**Extract:**
+--

In the event, the men of Ghent refused to commit such an atrocity and the town was relieved. Then, obviously following her original source, Charlotte ended by stating that there was no more noble example from ancient history.

Marcus Curtius, throwing himself into the gaping fissure which had opened in the middle of the Forum was not moved by a courage more sublime than the commander of Oudenarde, sacrificing his feelings as a father to his principles as a patriot.
16

Emily's version of the same story takes a much less high-flown view of the events. She gives no prominence to Simon de Lalaing as the inspiration in the city's defence but simply talks of the overwhelming numbers facing the besieged. Interestingly, too, where Charlotte gives the women her customary
passive role by simply saying that they supported their commander and that Madame de Lalaing especially had shown herself worthy to be a soldier's wife, Emily typically gives them a much more active part. ‘Even the women – that class condemned by the laws of society to be a heavy burden in every instance of action or danger, on this occasion put aside their degrading privileges and played a distinguished role in the defence.'
17
Though Simon de Lalaing had been a much less important figure in her account, his terrible choice loses none of its dramatic force.

+--

**Data provided:**
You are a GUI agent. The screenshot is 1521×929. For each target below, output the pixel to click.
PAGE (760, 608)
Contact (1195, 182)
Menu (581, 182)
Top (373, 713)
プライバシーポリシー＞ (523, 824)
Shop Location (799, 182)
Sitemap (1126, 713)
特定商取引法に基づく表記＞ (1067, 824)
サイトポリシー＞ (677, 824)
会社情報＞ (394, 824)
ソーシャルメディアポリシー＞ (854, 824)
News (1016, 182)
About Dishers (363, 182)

+--

**Instructions:**
(1) List each row that contains the string "screenshot", treating uppercase and lowercase letters as distinct.
(2) Pick up the passage on the siege of Oudenarde and continue it after its last sentence.

**Answers for this exercise:**
(1)
You are a GUI agent. The screenshot is 1521×929. For each target below, output the pixel to click.

(2)
The commander looked at his sons who implored his aid with eyes full of tears, at their side he saw the soldiers, armed with swords, who would put them to death; he hesitated one moment, nature struggling hard against honour – his breast filled with overpowering emotion. But finally the patriot subdued the father and he turned to the men of Ghent saying ‘Take the life of these poor children, I cannot put it in the balance against the liberty of my country and as for their souls I commend them to God. My sentence is delivered'.
18

Emily, too, drew the comparison with Marcus Curtius, but gave it a totally different emphasis: ‘there are more men who can leap with Marcus Curtius into a living tomb than can sacrifice, like Lalaing, the tenderest affections of the heart for love of their country'.
19
While Charlotte had considered the individuals involved, believing Lalaing's courage to surpass that of Marcus Curtius, Emily had turned the example into a general observation on mankind. Men are more often motivated to self-sacrifice by brute, unthinking courage than by a deliberate denial of the heart's best feelings.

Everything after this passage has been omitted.